Many popular applications such as Wordpress, WHMCS and the majority of PHP forums allow plugins to hook into core application events (such as registration, logging in, create post etc.) by simply specifying a function with a particular name.

I understand that these applications are not pre compiled, but is it possible to do something of the sort with C#? I've looked into event handlers, but it seems that you can only accomplish this if the plugin has the ability to instantiate the class that we want to hook into (or at least thats what searching has lead me to believe)

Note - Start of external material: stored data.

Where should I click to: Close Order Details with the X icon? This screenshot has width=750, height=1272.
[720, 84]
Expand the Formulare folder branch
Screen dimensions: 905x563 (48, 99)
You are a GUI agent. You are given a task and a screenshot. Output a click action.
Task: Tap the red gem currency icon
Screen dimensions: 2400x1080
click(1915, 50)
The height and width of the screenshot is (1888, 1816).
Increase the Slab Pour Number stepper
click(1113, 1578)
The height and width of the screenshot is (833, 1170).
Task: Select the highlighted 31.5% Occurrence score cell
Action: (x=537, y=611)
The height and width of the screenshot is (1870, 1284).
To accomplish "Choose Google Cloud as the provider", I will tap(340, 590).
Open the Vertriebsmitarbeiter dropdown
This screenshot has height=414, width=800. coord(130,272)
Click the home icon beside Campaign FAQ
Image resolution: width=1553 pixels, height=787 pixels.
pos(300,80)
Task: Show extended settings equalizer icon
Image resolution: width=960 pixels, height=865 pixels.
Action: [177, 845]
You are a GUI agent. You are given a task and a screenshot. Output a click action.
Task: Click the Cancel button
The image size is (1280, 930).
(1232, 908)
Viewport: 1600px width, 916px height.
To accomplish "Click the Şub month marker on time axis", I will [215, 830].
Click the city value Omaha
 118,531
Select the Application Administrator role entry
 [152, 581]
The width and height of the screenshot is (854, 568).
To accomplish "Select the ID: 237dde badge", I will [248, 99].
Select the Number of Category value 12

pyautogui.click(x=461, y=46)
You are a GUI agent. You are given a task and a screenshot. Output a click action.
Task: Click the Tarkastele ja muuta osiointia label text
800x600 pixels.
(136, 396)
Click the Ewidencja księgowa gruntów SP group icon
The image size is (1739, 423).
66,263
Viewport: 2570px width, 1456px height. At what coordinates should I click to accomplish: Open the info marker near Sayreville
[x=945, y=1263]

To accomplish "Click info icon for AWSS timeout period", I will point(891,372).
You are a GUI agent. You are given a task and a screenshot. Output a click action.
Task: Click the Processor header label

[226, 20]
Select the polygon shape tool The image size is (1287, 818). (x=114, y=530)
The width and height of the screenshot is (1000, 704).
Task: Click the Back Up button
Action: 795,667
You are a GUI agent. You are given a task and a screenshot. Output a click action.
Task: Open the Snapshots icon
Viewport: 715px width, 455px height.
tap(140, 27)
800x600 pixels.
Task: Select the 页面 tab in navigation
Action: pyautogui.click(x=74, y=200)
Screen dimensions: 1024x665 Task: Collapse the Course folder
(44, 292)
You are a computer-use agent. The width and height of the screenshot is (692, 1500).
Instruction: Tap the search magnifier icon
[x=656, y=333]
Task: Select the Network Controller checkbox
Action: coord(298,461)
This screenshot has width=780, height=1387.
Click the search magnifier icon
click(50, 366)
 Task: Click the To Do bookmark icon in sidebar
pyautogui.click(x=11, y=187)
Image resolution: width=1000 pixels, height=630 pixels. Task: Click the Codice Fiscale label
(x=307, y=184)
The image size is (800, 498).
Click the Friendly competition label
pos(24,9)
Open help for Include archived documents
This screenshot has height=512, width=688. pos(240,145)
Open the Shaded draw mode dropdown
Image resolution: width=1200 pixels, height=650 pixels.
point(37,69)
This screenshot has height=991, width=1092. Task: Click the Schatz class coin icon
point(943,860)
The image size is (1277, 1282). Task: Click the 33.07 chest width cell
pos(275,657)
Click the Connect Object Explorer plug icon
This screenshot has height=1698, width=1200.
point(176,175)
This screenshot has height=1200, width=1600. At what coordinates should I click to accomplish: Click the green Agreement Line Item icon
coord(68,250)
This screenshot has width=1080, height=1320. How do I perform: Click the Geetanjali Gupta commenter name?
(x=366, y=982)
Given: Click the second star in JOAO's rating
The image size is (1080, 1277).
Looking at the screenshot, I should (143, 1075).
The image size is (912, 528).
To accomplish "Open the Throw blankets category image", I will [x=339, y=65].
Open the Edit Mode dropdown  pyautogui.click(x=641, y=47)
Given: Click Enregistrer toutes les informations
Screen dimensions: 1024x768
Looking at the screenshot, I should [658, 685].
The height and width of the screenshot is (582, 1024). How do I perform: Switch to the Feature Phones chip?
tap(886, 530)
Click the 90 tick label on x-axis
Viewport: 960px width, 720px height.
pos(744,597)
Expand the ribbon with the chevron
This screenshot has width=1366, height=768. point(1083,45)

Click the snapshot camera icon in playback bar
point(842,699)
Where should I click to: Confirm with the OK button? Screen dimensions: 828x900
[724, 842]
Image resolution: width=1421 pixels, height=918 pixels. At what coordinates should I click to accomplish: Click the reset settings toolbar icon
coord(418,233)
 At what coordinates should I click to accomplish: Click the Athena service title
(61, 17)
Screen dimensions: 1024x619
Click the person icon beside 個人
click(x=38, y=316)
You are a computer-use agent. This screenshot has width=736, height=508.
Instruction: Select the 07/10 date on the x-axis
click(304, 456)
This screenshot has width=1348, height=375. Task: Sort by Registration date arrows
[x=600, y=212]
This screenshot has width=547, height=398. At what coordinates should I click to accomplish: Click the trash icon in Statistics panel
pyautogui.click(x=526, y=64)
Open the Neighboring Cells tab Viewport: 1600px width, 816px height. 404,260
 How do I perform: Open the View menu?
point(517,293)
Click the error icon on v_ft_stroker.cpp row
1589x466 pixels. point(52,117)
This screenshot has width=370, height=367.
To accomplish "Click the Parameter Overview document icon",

Ideally, these hooks would be into business layer class events/methods and can be hooked into by multiple objects, so it would function in either WinForms or ASP.NET MVC.

+1  A: 

There is an AddIn framework shipping with .NET 3.5. The framework provides very powerful mechanisms to expose interfaces by a host application and to manage, dynamically load-unload addins etc.

Alex
A: 

Why the core concept that comes up to my mind first, is Dependency Injection? I haven't ever played with a plug-in system in any app of mine. Does DI could help anyhow with that??

Aggelos Mpimpoudis
Is this an answer ?
Yassir
If someone approves technologically, maybe it is!
Aggelos Mpimpoudis
+2  A: 

If you design your application for extensibility, this is easy. The Managed Extensibility Framework is designed for exactly this sort of scenario, and makes it very easy.

It will be included as part of the core framework in .NET 4, but is downloadable now for use in 3.5.

Reed Copsey
Maybe also useful: MEF vs. System.AddInhttp://social.msdn.microsoft.com/forums/en-US/MEFramework/thread/cf6b7cbc-1123-4b32-9810-c235d9606b66
Alex
+2  A: 

Given Alex's answer, this should be useful:

System.AddIn Tools and Samples
http://clraddins.codeplex.com/

Robert Harvey
A: 

Specifics on our senerio would be helpful, but generally, You may want to explore the provider psttern.

There are 3 components: - An abstraction of a piece of functionality, (Interface/baseClass) - A Factory method that looks to config to determine what type of Class to create - [your] Custom Class which extends/implements the abstraction. for example, a Membership provider class that hits a custom dasta source for user info.

This is very useful when switching out logic. If you want to create an app with swappble UI components, it is another story.

There is support for this in ASP.NET, starting with 2.0. More info on the provider: http://msdn.microsoft.com/en-us/library/ms972319.aspx

brian chandley
Interesting Brian, just out of curiosity, how would you create swappable UI components ?
ram
Ram, Honestly, not sure. I am not aware of a well defined/standard way to apprach this. I do not think it would be a simple matter in the context of ASP.NET.